*AIM OF THE TASK:*
Return the whole listing exactly as it stands.
== Segment start ==
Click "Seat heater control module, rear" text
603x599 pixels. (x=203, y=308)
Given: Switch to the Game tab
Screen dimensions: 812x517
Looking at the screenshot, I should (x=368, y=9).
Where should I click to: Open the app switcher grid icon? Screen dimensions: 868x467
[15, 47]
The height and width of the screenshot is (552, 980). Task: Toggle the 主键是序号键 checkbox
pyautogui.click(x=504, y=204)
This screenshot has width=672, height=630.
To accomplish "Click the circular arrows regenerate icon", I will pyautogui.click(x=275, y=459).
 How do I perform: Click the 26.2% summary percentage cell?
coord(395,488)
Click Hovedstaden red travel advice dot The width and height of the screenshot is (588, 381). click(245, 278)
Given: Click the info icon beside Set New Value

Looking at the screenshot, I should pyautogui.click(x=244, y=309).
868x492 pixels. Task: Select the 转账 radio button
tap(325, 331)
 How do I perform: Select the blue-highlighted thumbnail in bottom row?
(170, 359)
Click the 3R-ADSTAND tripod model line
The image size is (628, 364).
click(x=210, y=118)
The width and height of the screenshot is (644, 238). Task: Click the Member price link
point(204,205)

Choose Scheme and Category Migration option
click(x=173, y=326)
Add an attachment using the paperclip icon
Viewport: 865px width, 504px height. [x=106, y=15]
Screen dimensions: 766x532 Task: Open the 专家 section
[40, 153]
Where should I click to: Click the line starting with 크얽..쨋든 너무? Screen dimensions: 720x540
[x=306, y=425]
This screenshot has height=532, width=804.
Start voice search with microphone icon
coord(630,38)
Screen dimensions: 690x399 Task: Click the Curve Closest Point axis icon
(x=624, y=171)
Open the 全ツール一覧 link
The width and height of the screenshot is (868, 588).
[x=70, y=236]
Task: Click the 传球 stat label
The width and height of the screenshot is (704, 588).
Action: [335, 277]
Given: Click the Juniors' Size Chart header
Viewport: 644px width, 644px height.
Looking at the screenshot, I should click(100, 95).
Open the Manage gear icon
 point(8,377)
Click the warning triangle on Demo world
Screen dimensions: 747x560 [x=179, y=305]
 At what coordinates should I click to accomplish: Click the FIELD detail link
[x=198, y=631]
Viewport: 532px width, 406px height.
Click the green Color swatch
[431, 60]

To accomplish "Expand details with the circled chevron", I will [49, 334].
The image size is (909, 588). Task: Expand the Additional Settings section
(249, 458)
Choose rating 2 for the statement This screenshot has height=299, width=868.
== Segment end ==
*ANSWER SPACE:*
Click "Seat heater control module, rear" text
603x599 pixels. (x=203, y=308)
Given: Switch to the Game tab
Screen dimensions: 812x517
Looking at the screenshot, I should (x=368, y=9).
Where should I click to: Open the app switcher grid icon? Screen dimensions: 868x467
[15, 47]
The height and width of the screenshot is (552, 980). Task: Toggle the 主键是序号键 checkbox
pyautogui.click(x=504, y=204)
This screenshot has width=672, height=630.
To accomplish "Click the circular arrows regenerate icon", I will pyautogui.click(x=275, y=459).
 How do I perform: Click the 26.2% summary percentage cell?
coord(395,488)
Click Hovedstaden red travel advice dot The width and height of the screenshot is (588, 381). click(245, 278)
Given: Click the info icon beside Set New Value

Looking at the screenshot, I should pyautogui.click(x=244, y=309).
868x492 pixels. Task: Select the 转账 radio button
tap(325, 331)
 How do I perform: Select the blue-highlighted thumbnail in bottom row?
(170, 359)
Click the 3R-ADSTAND tripod model line
The image size is (628, 364).
click(x=210, y=118)
The width and height of the screenshot is (644, 238). Task: Click the Member price link
point(204,205)

Choose Scheme and Category Migration option
click(x=173, y=326)
Add an attachment using the paperclip icon
Viewport: 865px width, 504px height. [x=106, y=15]
Screen dimensions: 766x532 Task: Open the 专家 section
[40, 153]
Where should I click to: Click the line starting with 크얽..쨋든 너무? Screen dimensions: 720x540
[x=306, y=425]
This screenshot has height=532, width=804.
Start voice search with microphone icon
coord(630,38)
Screen dimensions: 690x399 Task: Click the Curve Closest Point axis icon
(x=624, y=171)
Open the 全ツール一覧 link
The width and height of the screenshot is (868, 588).
[x=70, y=236]
Task: Click the 传球 stat label
The width and height of the screenshot is (704, 588).
Action: [335, 277]
Given: Click the Juniors' Size Chart header
Viewport: 644px width, 644px height.
Looking at the screenshot, I should click(100, 95).
Open the Manage gear icon
 point(8,377)
Click the warning triangle on Demo world
Screen dimensions: 747x560 [x=179, y=305]
 At what coordinates should I click to accomplish: Click the FIELD detail link
[x=198, y=631]
Viewport: 532px width, 406px height.
Click the green Color swatch
[431, 60]

To accomplish "Expand details with the circled chevron", I will [49, 334].
The image size is (909, 588). Task: Expand the Additional Settings section
(249, 458)
Choose rating 2 for the statement This screenshot has height=299, width=868.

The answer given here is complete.